## [EXERCISE OBJECTIVE]
Convert the records below into a JSON list of strings with one string per line, omitting blank lines and the pictures.

## [TASK MATERIAL]
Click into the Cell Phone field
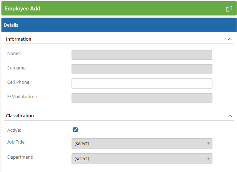coord(142,83)
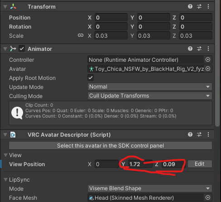Open the Update Mode dropdown
The width and height of the screenshot is (221, 202).
coord(150,87)
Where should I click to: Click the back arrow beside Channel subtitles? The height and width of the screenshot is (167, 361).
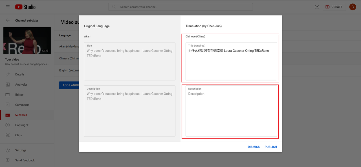coord(8,21)
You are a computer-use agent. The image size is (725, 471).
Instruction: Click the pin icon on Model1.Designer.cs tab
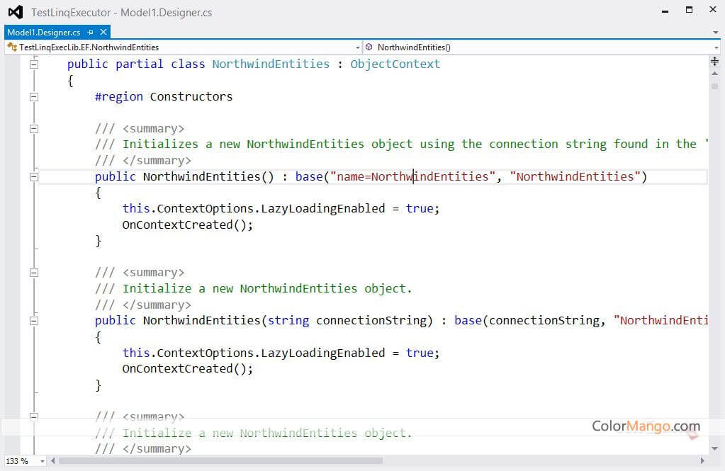[x=90, y=32]
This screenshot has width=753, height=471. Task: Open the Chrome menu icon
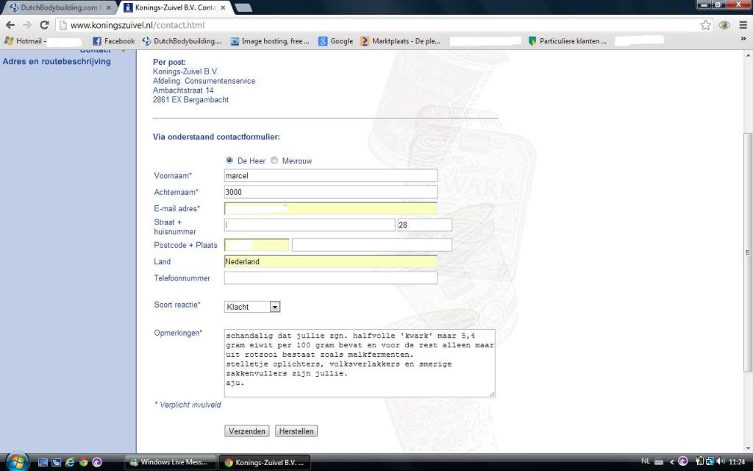click(742, 25)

## [ANSWER FOR THIS EXERCISE]
[
  "Click into the Cell Phone field",
  "coord(142,83)",
  "Open the Update Mode dropdown",
  "The width and height of the screenshot is (221, 202).",
  "coord(150,87)",
  "Where should I click to: Click the back arrow beside Channel subtitles? The height and width of the screenshot is (167, 361).",
  "coord(8,21)",
  "You are a computer-use agent. The image size is (725, 471).",
  "Instruction: Click the pin icon on Model1.Designer.cs tab",
  "[x=90, y=32]",
  "This screenshot has width=753, height=471. Task: Open the Chrome menu icon",
  "click(742, 25)"
]